UAV has been widely applied in industries, such as agriculture, forestry, electric power, atmospheric detection, and mapping, among others. Compared with traditional methods, UAVs ^[44] have the advantages of flexibility and mobility, high efficiency and energy saving, diversified results, and low operating costs. 无人机已广泛应用于农业、林业、电力、大气探测、测绘等行业。与传统方法相比，无人机[44]具有灵活性和机动性、高效节能、结果多样化和运行成本低等优点。Lan et al. combined UAV technology and deep learning to complete the detection of diseased plants and abnormal areas in orchards using the 等人结合无人机技术和深度学习，利用Swin-T YOLOX lightweight model. Additionally, the improved model compared with the original 轻量级模型完成了果园患病植物和异常区域的检测。此外，与原始YOLOVX had a detection accuracy of 1.9% ^[45]. 相比，改进后的模型的检测准确率为1.9%[45]。Bajić et al. used the improved 等人使用改进的YOLOV5 for object detection of unexploded remnants of war based on UAV thermal imaging, and the accuracy was above 90% for all 11 detection objects ^[46]. 进行基于无人机热成像的未爆炸战争遗留物的物体检测，所有90个探测对象的准确率均在11%以上[46]。Liang et al. proposed a U等人提出了一种基于无人机的低空遥感头盔检测系统，将小目标检测的AV-based low-altitude remote-sensing-based helmet detection system, which improved the AP value of small object detection to 88.7% P值提高到88.7%，显著提高了网络对小物体的检测性能[47]。Wand significantly improved the network’s detection performance for small objects ^[47]. Wang et al. built enhanced 等基于YOLOX-nano网络构建了增强型CSPDarknet (（ECSP) and weighted aggregate feature re-extraction pyramid modules (WAFR) based on the YOLOX-nano network, which solved the problem of low recognition accuracy for grazing livestock due to the small number of occupied pixels ^[48]. However, due to the limited number of pixels and features occupied by objects in UAV images, the detection accuracy is low. Thus, small object detection based on UAV imagery remains a significant challenge.）和加权聚合特征重提取金字塔模块（WAFR），解决了由于占用像素数量少而导致放牧牲畜识别精度低的问题[48]。但由于无人机图像中物体所占像素和特征数量有限，检测精度较低。因此，基于无人机图像的小物体检测仍然是一个重大挑战。

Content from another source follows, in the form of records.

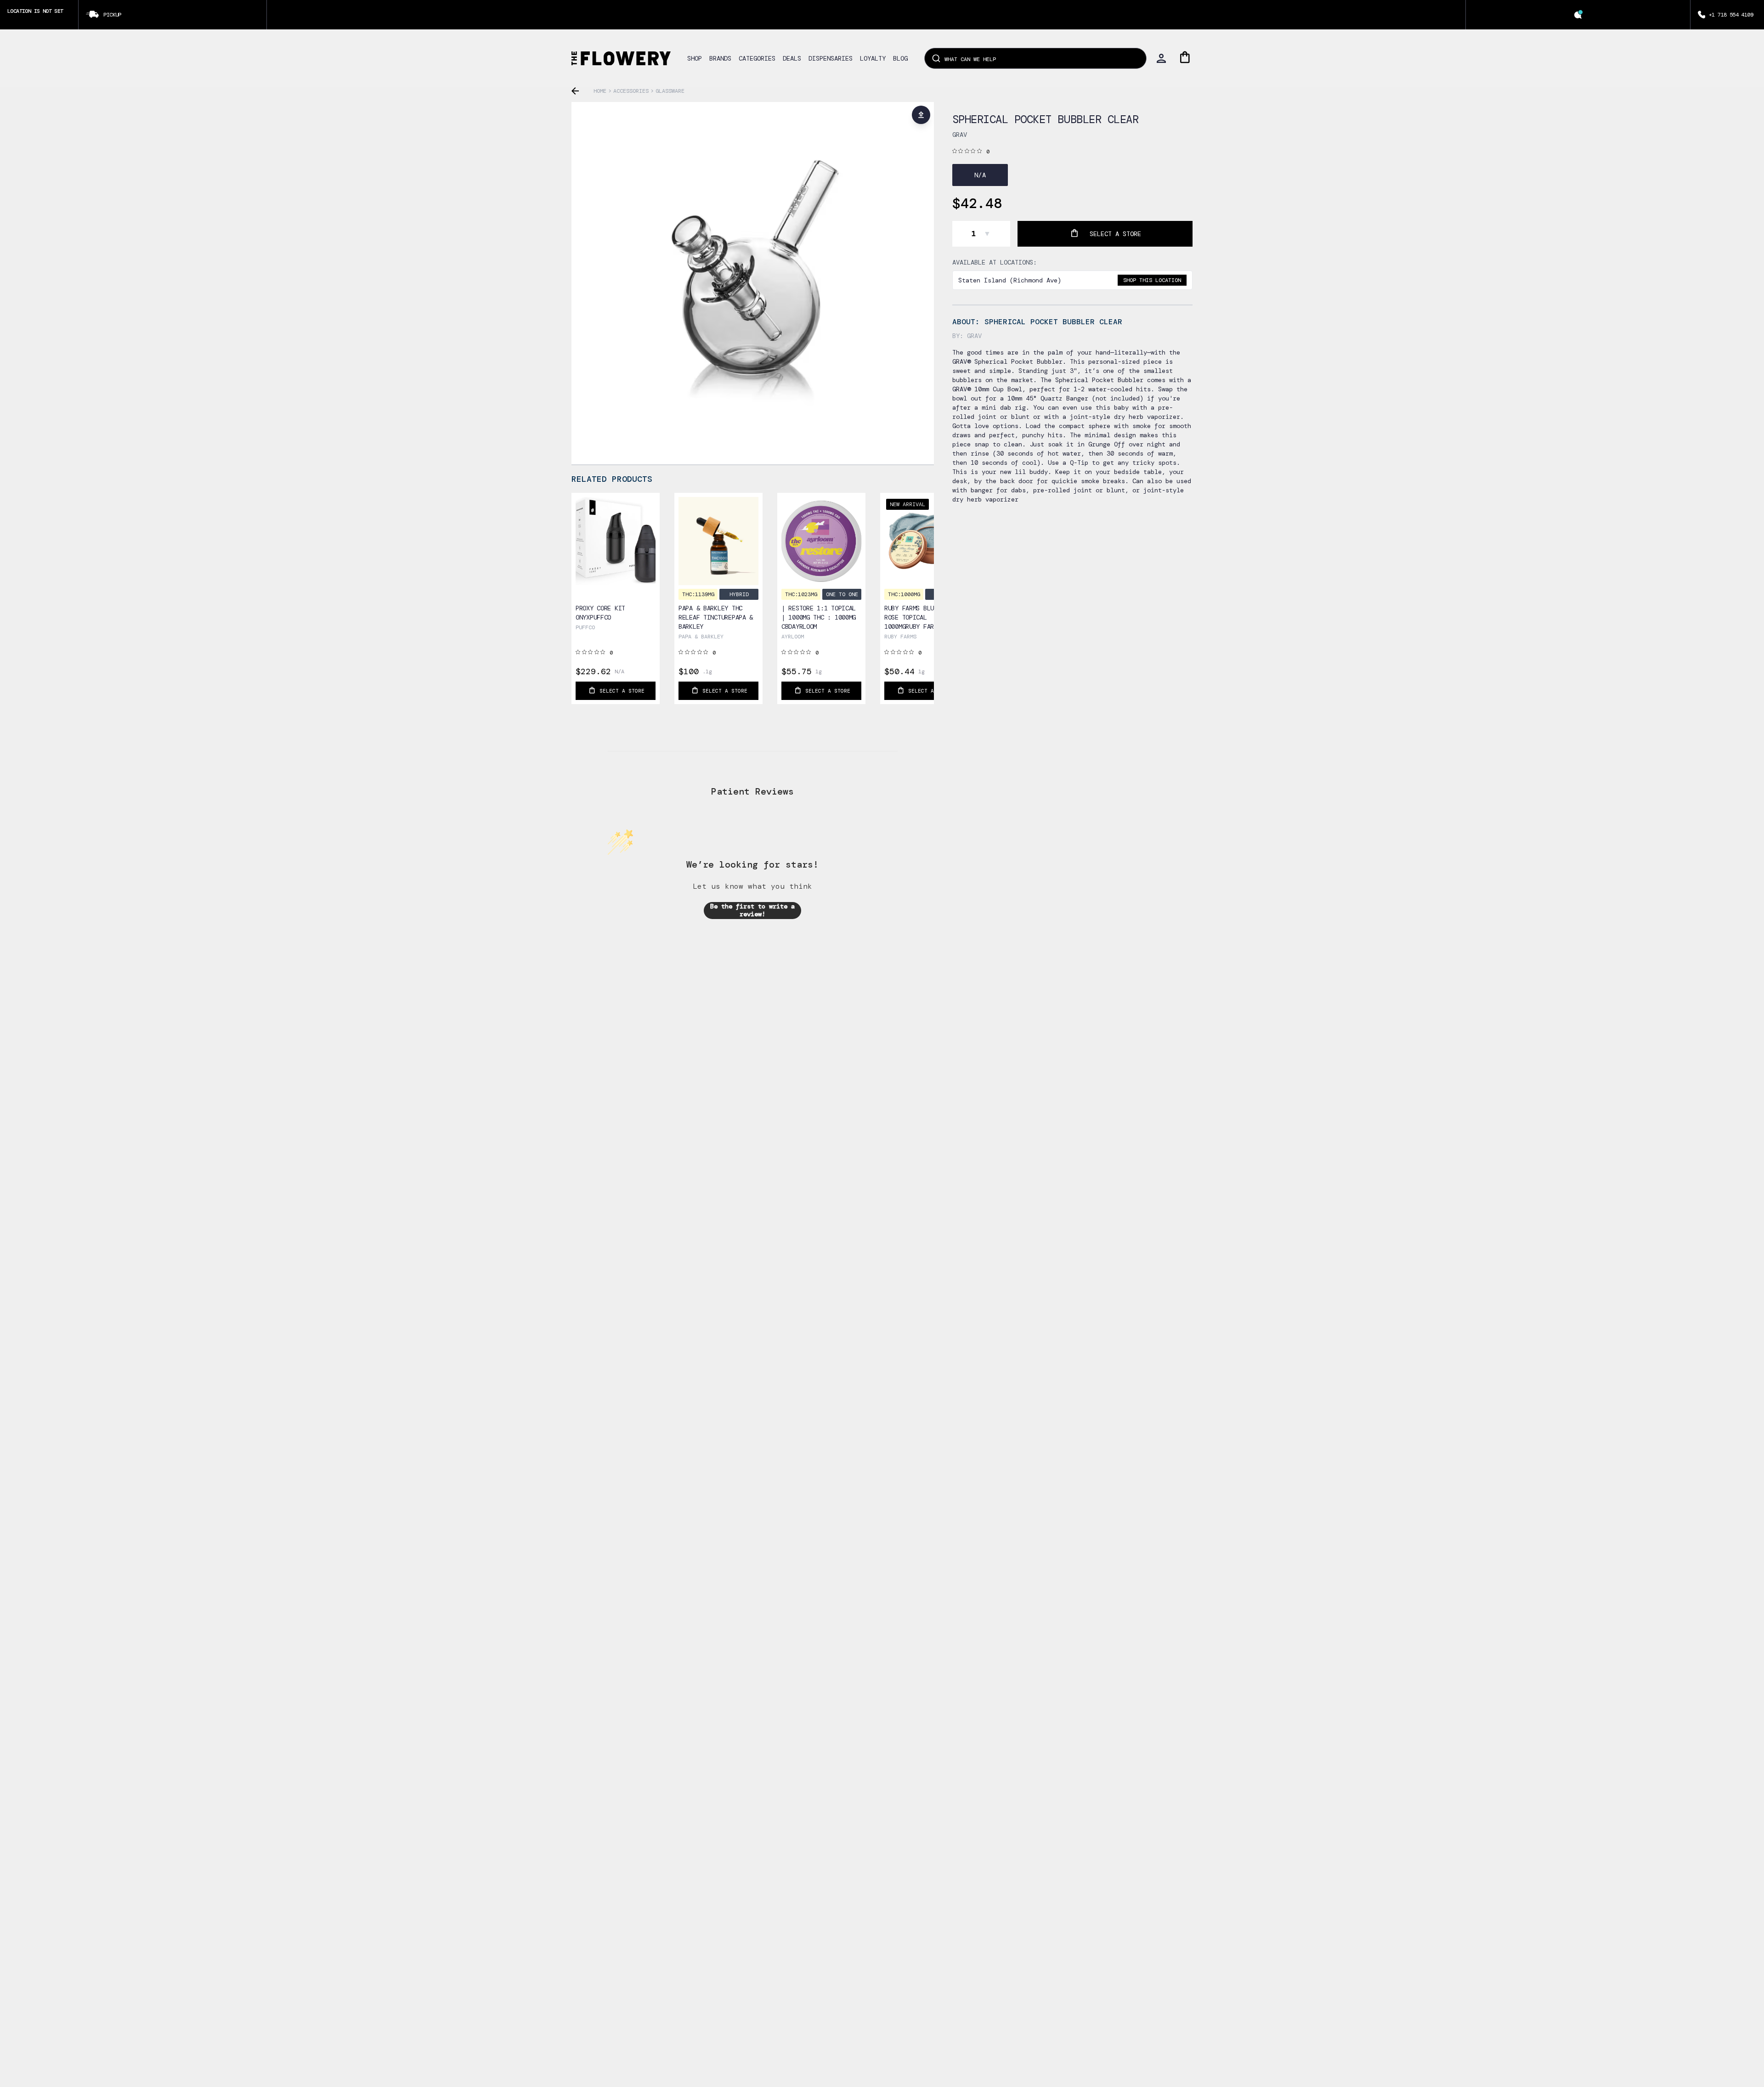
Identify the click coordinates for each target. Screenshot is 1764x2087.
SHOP (694, 58)
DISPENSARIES (830, 58)
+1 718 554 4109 (1731, 14)
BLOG (900, 58)
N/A (980, 175)
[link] (616, 565)
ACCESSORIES (631, 91)
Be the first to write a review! (752, 910)
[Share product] (921, 115)
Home (600, 91)
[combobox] (1035, 58)
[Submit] (935, 58)
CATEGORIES (757, 58)
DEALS (792, 58)
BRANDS (720, 58)
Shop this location (1152, 280)
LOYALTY (873, 58)
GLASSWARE (670, 91)
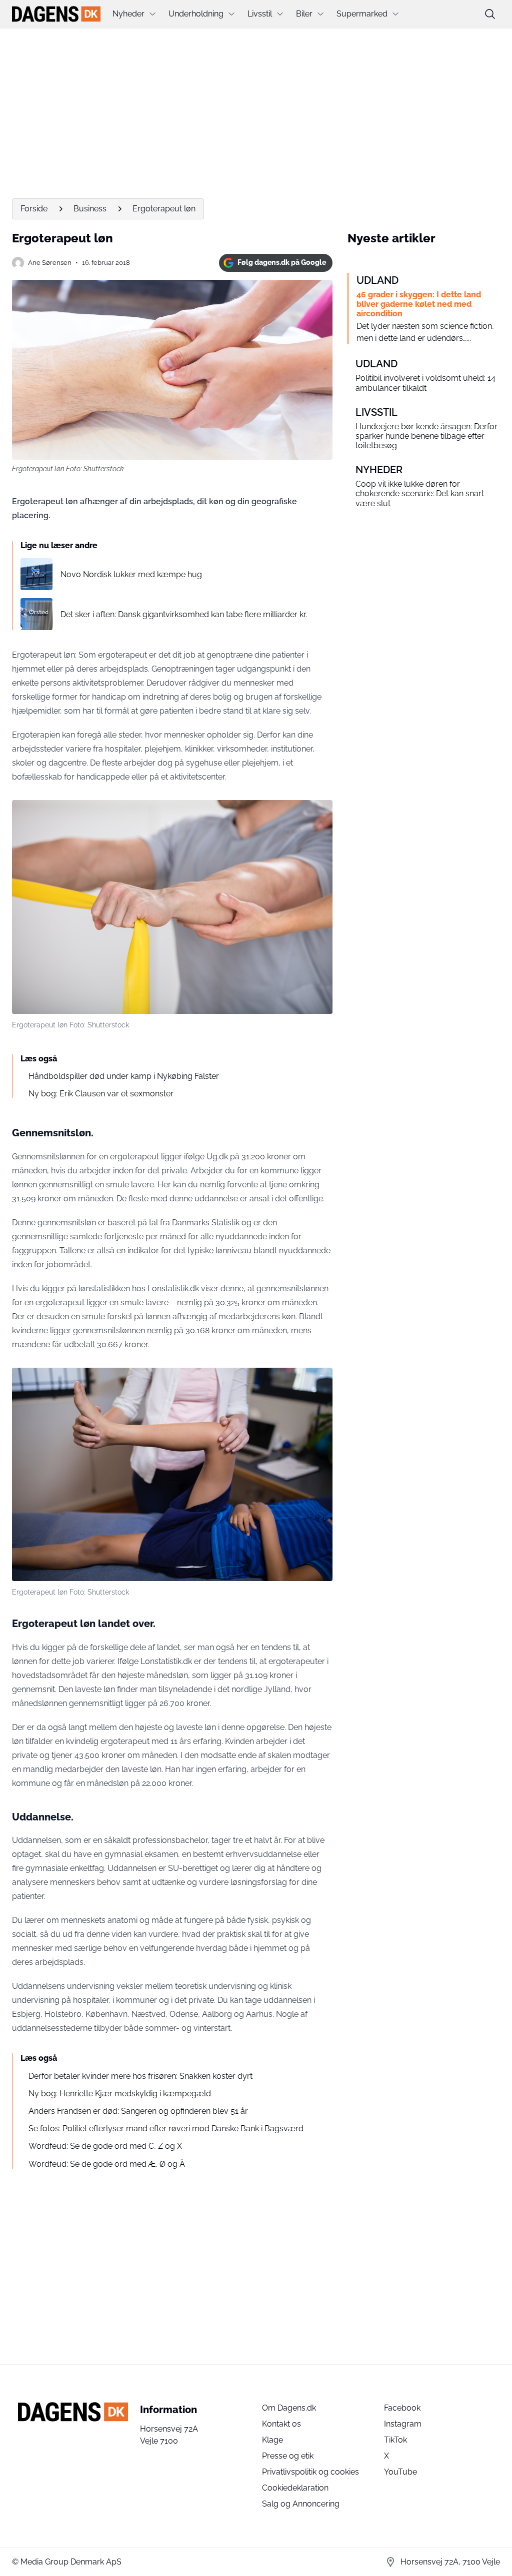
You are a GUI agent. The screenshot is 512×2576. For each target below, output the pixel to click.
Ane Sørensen (50, 262)
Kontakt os (281, 2424)
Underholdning (196, 13)
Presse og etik (288, 2456)
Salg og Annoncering (301, 2504)
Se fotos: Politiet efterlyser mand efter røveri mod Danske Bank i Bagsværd (166, 2128)
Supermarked (362, 13)
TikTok (395, 2440)
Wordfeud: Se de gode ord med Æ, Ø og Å (106, 2164)
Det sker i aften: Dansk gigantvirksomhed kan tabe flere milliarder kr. (183, 614)
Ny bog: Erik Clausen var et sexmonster (101, 1093)
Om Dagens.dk (289, 2408)
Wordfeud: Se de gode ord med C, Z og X (105, 2146)
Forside (34, 208)
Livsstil (260, 13)
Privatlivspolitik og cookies (310, 2472)
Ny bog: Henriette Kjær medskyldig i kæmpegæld (119, 2093)
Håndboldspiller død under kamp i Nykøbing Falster (123, 1076)
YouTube (400, 2472)
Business (90, 208)
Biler (304, 13)
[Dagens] (56, 14)
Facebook (402, 2408)
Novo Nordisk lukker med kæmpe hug (131, 574)
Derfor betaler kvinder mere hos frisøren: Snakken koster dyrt (140, 2076)
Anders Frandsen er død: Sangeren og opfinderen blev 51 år (138, 2111)
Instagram (403, 2424)
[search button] (490, 14)
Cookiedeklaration (295, 2488)
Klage (272, 2440)
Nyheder (128, 13)
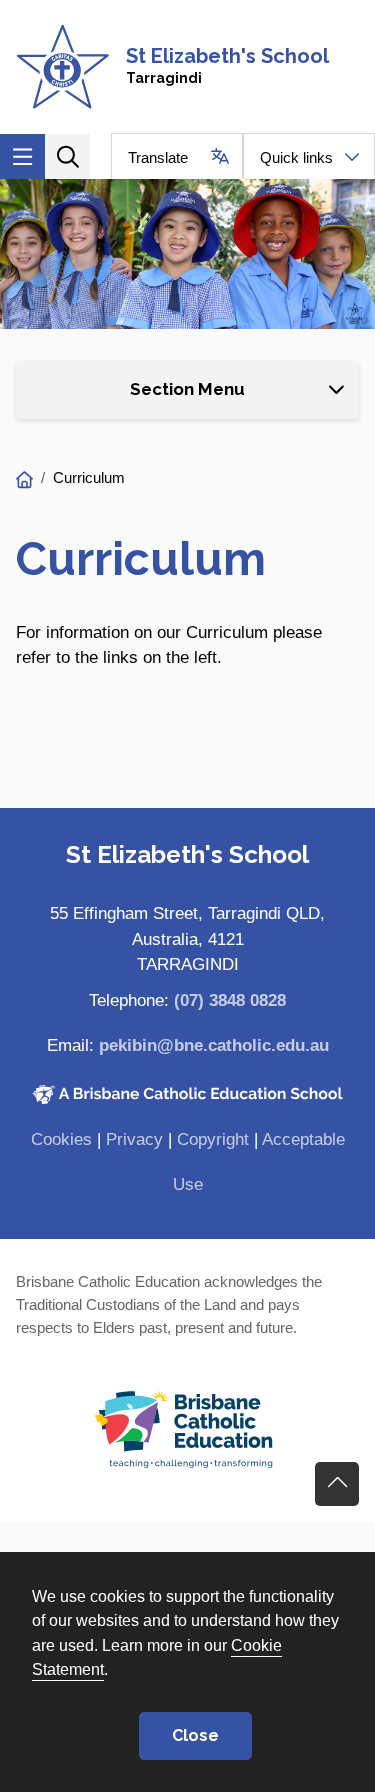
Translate (158, 157)
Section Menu (187, 389)
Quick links (296, 157)
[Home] (24, 480)
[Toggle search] (67, 156)
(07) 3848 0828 (230, 1000)
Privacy (134, 1139)
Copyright (213, 1139)
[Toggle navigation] (22, 156)
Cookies (61, 1139)
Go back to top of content (337, 1484)
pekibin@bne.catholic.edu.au (214, 1045)
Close (195, 1735)
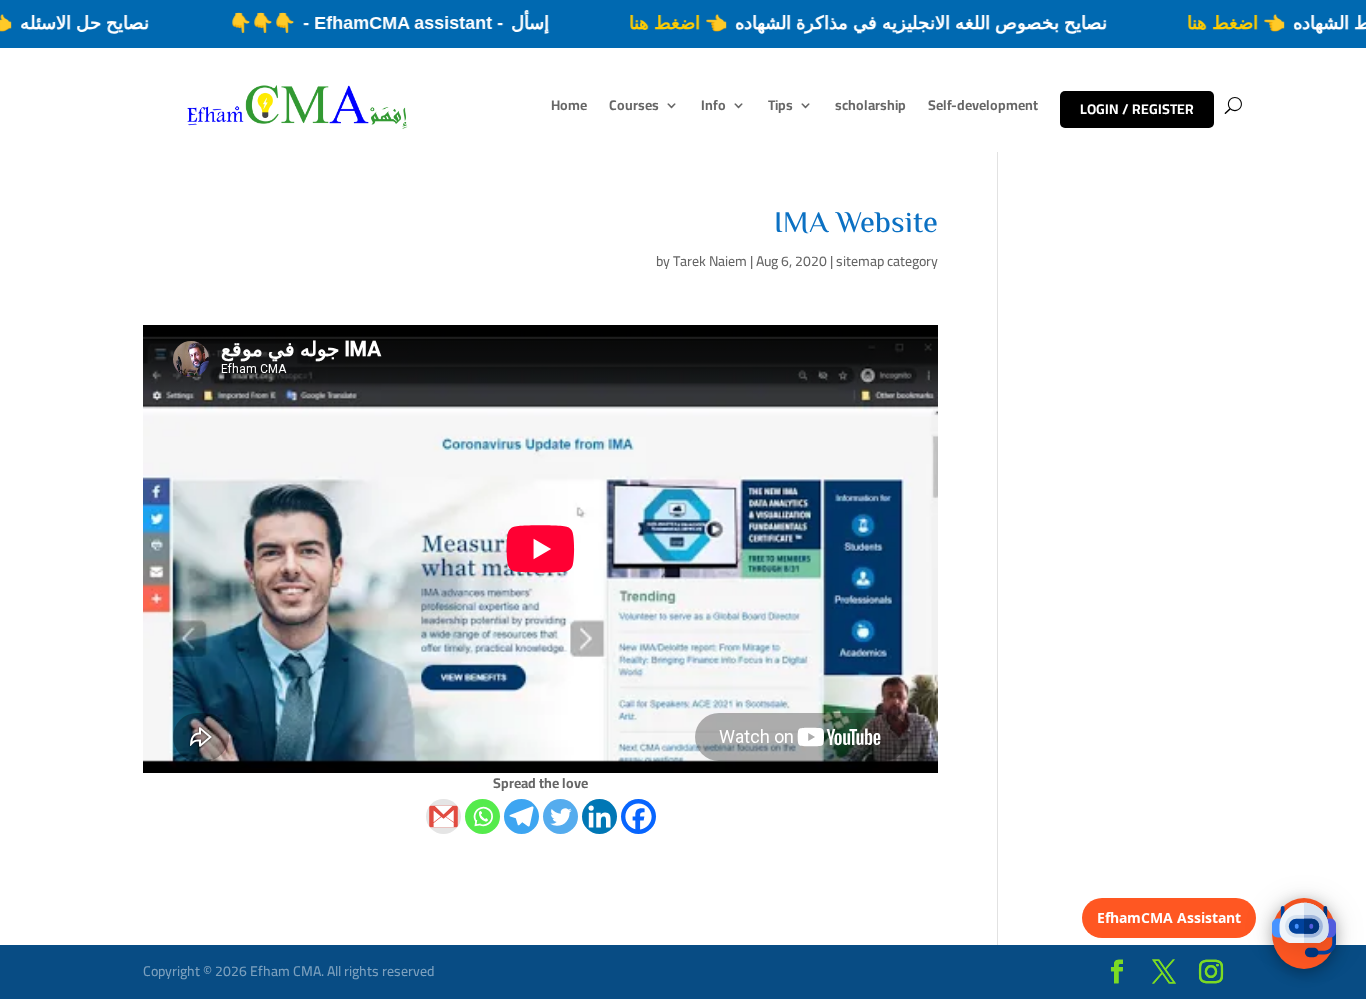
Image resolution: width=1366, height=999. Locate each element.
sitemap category (887, 261)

4. Object Detection for Small Water Floater小型浮水车的物体检测

As deep learning is increasingly applied to object detection, some researchers have also applied it to water surface floater detection. The application of deep learning in floating objects on the water’s surface has contributed greatly to timely detection and processing of floating objects and to improving the supervision level of rivers and lakes. 随着深度学习越来越多地应用于物体检测，一些研究人员也将其应用于水面漂浮物检测。深度学习在水面漂浮物中的应用，为及时检测和处理漂浮物，提高江河湖泊监管水平做出了巨大贡献。Li et al. collected marine images from the South China Sea using a camera mounted on an unmanned boat and obtained a dataset containing 4000 images after data augmentation. A fusion model based on 等人使用安装在无人船上的相机从南中国海收集海洋图像，经过数据增强后获得了包含4000张图像的数据集。基于YOLOv3 and 和DenseNet was used to detect sea surface vessel targets ^[35]. 的融合模型用于检测海面船只目标[35]。Zhang et al. used a dataset extracted from three days of video monitoring of a certain location on the Beijing North Canal to detect plastic bags and bottles floating on the water’s surface. The detection model used was 等人使用从北京北运河某处视频监控三天中提取的数据集，检测漂浮在水面上的塑料袋和瓶子。采用的检测模型为以VGG16为特征提取器的Faster R-CNN with VGG16 as the feature extractor, in which conv4_3 and conv5_3 were selected from VGG16 for feature fusion, to improve the detection accuracy of small objects ^[49]. In ，从VGG4中选择conv3_5和conv3_16进行特征融合，以提高小物体的检测精度[49]。2020, 年，van et al. constructed a plastic floating garbage monitoring dataset using videos collected from five different waterway bridges in Jakarta, Indonesia, and identified plastic floating objects through two rounds of detection. Faster R-CNN was used to detect regions that may contain plastic floating objects, and then 等人利用从印度尼西亚雅加达五座不同水桥采集的视频构建了塑料漂浮垃圾监测数据集，并通过两轮检测识别塑料漂浮物。使用更快的R-CNN检测可能包含塑料漂浮物体的区域，然后使用基于预先训练的COCO的Inception V2 based on pre-trained COCO was used to determine whether these regions contain plastic ^[33].来确定这些区域是否含有塑料[33]。